• **Fonte**:
____

Andiamo allora a quel 3 giugno 1993. Davanti al gip di Milano Italo Ghitti, l’attuale ministro Brancher dichiara di voler rispondere alle domande. “Effettivamente – dice – ho versato la somma di 300 milioni di lire in due rate da 150 nelle mani di Giovanni Marone. La somma era destinata a De Lorenzo”. Giovanni Marone, ex segretario personale di De Lorenzo, è la gola profonda che dà fuoco alle polveri dello scandalo.
Si tratta dell’ennesimo troncone di Tangentopoli. L’indagine ruota attorno agli spot anti-Aids diventati famosi per lo slogan “Se lo conosci lo eviti”. Il governo finanzia una campagna triennale, dal 1990 e al 1993, con un budget annuo di 40 miliardi di lire. Un tesoretto che fa gola alle tv del futuro premier.
Racconta Marone: “La Fininvest mi fece pervenire per De Lorenzo la somma complessiva di 300 milioni che Brancher mi consegnò nei miei uffici romani di piazza Barberini”. Il segretario di De Lorenzo prosegue confermando “i rapporti di buona conoscenza tra i vertici Fininvest e il ministro De Lorenzo”.

____

• **Estratto dei record**:
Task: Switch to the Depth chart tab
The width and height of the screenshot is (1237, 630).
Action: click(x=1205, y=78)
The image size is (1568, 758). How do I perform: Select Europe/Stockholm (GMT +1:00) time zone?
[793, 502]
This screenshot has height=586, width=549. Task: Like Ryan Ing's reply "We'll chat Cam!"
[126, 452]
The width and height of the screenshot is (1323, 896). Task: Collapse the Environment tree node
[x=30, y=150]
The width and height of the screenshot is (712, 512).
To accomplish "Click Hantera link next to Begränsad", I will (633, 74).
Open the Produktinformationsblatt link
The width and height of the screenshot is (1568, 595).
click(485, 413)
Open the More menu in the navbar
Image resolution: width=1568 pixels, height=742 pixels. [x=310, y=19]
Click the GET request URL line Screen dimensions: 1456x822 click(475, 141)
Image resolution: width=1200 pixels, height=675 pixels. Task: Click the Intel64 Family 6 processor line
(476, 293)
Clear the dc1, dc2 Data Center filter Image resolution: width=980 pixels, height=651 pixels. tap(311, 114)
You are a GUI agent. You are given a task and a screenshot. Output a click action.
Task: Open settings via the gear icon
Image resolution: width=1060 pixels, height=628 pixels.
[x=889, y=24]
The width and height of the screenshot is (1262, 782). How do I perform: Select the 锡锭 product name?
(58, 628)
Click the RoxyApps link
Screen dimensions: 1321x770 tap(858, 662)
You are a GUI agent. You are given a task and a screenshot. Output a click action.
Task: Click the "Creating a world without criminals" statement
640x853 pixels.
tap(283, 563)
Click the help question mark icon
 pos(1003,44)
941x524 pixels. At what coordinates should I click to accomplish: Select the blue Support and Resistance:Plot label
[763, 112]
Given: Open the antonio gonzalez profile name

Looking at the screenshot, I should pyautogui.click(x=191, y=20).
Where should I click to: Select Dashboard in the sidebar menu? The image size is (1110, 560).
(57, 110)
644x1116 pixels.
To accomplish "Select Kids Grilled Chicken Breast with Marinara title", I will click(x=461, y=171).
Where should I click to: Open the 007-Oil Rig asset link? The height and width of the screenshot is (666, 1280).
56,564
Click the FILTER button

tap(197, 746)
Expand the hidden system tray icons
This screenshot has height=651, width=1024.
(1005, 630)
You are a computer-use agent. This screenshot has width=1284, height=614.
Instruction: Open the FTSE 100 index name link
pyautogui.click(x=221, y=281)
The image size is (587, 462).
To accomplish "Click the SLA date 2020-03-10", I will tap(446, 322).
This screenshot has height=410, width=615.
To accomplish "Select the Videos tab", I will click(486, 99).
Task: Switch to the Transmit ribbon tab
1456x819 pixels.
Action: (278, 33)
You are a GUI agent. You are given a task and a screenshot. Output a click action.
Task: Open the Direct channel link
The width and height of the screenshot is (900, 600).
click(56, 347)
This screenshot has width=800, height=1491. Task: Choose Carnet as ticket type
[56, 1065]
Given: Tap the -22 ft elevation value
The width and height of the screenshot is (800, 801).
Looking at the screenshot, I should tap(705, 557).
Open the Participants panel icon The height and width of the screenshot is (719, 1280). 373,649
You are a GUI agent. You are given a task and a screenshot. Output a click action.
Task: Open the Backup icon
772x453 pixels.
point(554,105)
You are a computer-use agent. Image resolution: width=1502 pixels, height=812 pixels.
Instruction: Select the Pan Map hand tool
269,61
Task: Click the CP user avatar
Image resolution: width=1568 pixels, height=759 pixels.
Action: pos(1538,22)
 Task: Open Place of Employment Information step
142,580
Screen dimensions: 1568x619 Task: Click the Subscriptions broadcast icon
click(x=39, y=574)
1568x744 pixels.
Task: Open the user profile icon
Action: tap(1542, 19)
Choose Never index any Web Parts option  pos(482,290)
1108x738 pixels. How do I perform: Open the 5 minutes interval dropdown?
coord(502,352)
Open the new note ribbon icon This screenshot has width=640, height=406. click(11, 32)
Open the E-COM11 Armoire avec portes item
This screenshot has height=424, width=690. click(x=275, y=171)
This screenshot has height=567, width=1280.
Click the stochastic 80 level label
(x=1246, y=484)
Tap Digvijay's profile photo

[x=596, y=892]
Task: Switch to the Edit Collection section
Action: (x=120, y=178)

____

• **Quesito scritto 1**: Riporta parola per parola il brano dell'articolo su Brancher e Tangentopoli che parte dalle parole "Andiamo allora a" e si ferma dopo "polveri dello scandalo.".
• **Quesito scritto 2**:
Rispondi a queste domande sull'articolo su Brancher e Tangentopoli:
(a) Quanto dice Brancher di aver versato a Giovanni Marone, e in quante rate?
(b) Con quale slogan sono diventati famosi gli spot anti-Aids?
(c) Dove, secondo Marone, Brancher gli consegnò la somma?
• **Quesito scritto 3**: Continua l'articolo su Brancher e lo scandalo degli spot anti-Aids dopo la sua ultima frase.

• **Risposta 1**:
Andiamo allora a quel 3 giugno 1993. Davanti al gip di Milano Italo Ghitti, l’attuale ministro Brancher dichiara di voler rispondere alle domande. “Effettivamente – dice – ho versato la somma di 300 milioni di lire in due rate da 150 nelle mani di Giovanni Marone. La somma era destinata a De Lorenzo”. Giovanni Marone, ex segretario personale di De Lorenzo, è la gola profonda che dà fuoco alle polveri dello scandalo.

• **Risposta 2**:
(a) 300 milioni di lire, in due rate da 150.
(b) "Se lo conosci lo eviti".
(c) Nei suoi uffici romani di piazza Barberini.

• **Risposta 3**:
Dopodiché precisa: “Aldo Brancher e Valeria Licastro (allora segretaria romana di Fedele Confalonieri e oggi moglie dell’ex deputato di Forza Italia Antonio Martusciello, ndr), entrambi funzionari Fininvest, nell’approssimarsi delle decisioni relative alla ripartizione degli spot mi ricordavano di tenere presente la Fininvest”.
Una raccomandazione per usare un occhio di riguardo per le tv di Berlusconi che “consistevano nel riservare” alla Fininvest “un maggiore effetto di pubblicità rispetto a quello che avrebbe avuto senza dette sollecitazioni”. Per Marone, poi, non ci sono dubbi sul fatto che quei 300 milioni rappresentassero “un tangibile riconoscimento a De Lorenzo per l’attenzione dimostrata”.
Come risponde alle accuse l’attuale ministro? Nega, ma solo in parte. Brancher, uno dei primi uomini del gruppo Berlusconi messi sotto inchiesta dal pool di Mani Pulite, ammette il pagamento delle mazzette, ben attento però a non coinvolgere i vertici dell’azienda, che in effetti non verranno indagati.
Eccolo di nuovo davanti al gip: “Ho effettuato i due versamenti non come segno di riconoscimento per l’assegnazione alla Fininvest della quota di fondi stanziati per la campagna anti-Aids, ma perché ero in contatto con il ministro De Lorenzo per la realizzazione di due progetti denominati Il male del secolo”. Progetto legato alla Promogolden, società di cui Brancher deteneva l’85% delle quote.
Brancher sostiene insomma di aver agito in proprio, ma conferma di aver versato tangenti. Posizione che mantiene a oltranza anche quando, durante il secondo interrogatorio, davanti al pm Gherardo Colombo, confessa di non ricordare esattamente come aveva accumulato la provvista.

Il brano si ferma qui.